The Story
Why it exists.
The beginning
Ginestet built its identity around the belief that wine-producing regions carry aromatic signatures as distinctive as any botanical garden. Sauvignonne, launched in 2008, takes its name directly from the Sauvignon Blanc grape, the variety that defines white Bordeaux. The house didn't want a fragrance that smelled like wine. It wanted one that captured the morning a vineyard breathes before harvest: green stems, dewy fruit, the particular brightness of a grape that hasn't yet decided to become something else. Boxwood, grapefruit, and white peach form the architecture, each note a different hour of that early morning, each layer a different part of the estate waking up.
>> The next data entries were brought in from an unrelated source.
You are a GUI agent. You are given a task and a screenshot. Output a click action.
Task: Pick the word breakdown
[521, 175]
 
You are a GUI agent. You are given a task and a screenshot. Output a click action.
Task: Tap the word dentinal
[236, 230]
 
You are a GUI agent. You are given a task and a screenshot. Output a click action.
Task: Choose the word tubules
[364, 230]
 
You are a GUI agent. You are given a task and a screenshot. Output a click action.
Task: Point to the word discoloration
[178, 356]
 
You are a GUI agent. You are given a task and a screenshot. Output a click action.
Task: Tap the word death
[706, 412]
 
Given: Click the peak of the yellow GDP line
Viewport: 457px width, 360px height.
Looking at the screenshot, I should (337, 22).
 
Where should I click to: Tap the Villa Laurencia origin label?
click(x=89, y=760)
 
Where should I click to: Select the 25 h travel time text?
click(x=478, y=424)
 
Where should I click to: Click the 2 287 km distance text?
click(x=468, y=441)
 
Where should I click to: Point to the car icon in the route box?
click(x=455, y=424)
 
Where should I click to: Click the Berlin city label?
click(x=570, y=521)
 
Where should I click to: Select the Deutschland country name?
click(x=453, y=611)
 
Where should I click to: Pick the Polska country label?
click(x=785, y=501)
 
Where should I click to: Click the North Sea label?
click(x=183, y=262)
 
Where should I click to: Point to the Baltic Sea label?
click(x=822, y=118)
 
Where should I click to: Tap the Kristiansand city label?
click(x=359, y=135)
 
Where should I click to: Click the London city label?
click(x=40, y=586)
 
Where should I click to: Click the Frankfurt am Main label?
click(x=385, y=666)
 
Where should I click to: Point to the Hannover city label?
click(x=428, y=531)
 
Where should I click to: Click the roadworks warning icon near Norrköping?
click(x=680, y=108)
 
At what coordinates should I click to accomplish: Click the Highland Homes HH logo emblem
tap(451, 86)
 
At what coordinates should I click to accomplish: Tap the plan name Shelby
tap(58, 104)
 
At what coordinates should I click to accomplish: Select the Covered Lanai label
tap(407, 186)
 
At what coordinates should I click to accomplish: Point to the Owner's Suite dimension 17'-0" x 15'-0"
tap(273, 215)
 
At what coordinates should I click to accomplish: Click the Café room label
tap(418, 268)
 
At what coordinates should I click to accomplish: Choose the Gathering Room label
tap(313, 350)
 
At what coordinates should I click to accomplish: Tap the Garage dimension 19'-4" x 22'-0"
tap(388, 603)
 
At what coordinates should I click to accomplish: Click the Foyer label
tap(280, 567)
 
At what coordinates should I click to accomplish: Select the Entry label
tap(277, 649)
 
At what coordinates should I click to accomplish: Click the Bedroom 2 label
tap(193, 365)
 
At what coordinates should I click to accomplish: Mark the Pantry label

What makes Sauvignonne interesting is the structural choice: a top accord that reads almost too literally as "green." Boxwood isn't a common fragrance note, it carries a certain vegetal, almost stemmy quality that most perfumers avoid because it's difficult to control. Pairing it with grapefruit (which can skew harsh) and white peach (which can skew generic) is a risk. The house took it anyway. The result is a fragrance that opens with an almost botanical-garden clarity before the woody base grounds it into something wearable. It's not trying to be everything. It's trying to be exactly one thing: a morning in the vines.
The evolution
The opening arrives bright, grapefruit first, sharp and awake, followed by the softer sweetness of white peach. Boxwood announces itself quickly, a green counterweight that keeps the fruit from getting too soft. Within twenty minutes, the grapefruit recedes and the woody accord begins its slow takeover, taking the peach with it. By the hour, you're left with something quieter, the drydown is soft, intimate, close to the skin. It doesn't project. It doesn't linger for hours. On fabric, the drydown holds slightly longer than on skin, a faint green-woody memory that fades evenly rather than collapsing. Sauvignonne is a short story. It knows when to end.
Cultural impact
Sauvignonne occupies a specific corner of niche perfumery: the wine-inspired fragrance that doesn't reach for literalism. Where other houses have attempted to recreate the smell of wine itself, Ginestet chose to capture the atmosphere of the vineyard. The fragrance finds its audience among wearers who understand that Bordeaux isn't just a region, it's a philosophy of patience, terroir, and knowing what you're tasting.